* Problem to solve *
Please output the lines of the items below as a JSON list of strings, one string per line, skipping blank lines. Leave the pictures out of the answer.

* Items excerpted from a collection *

================================

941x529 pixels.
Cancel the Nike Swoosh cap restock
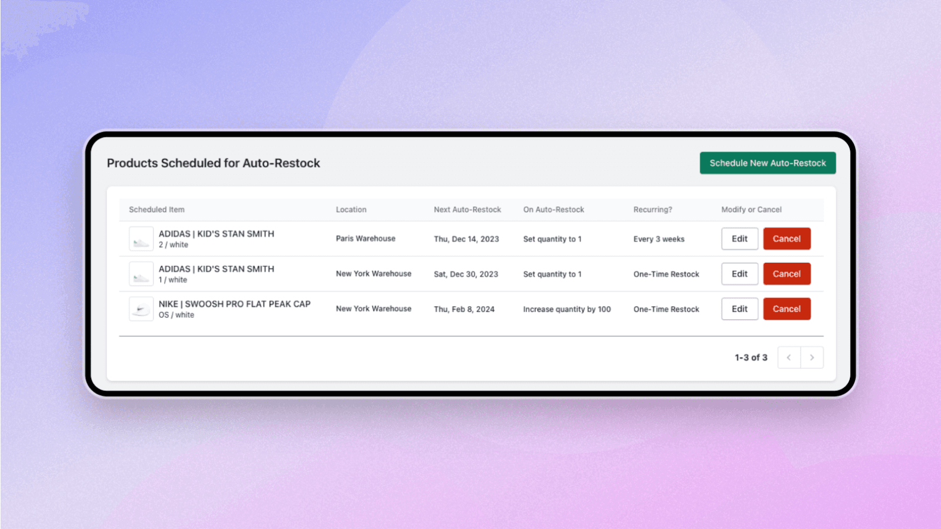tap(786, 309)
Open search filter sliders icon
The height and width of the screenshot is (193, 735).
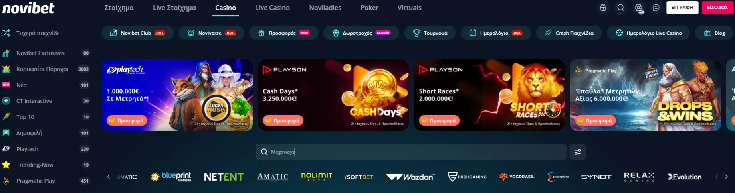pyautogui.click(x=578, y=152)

================================

* Exercise response *
[
  "941x529 pixels.",
  "Cancel the Nike Swoosh cap restock",
  "tap(786, 309)",
  "Open search filter sliders icon",
  "The height and width of the screenshot is (193, 735).",
  "pyautogui.click(x=578, y=152)"
]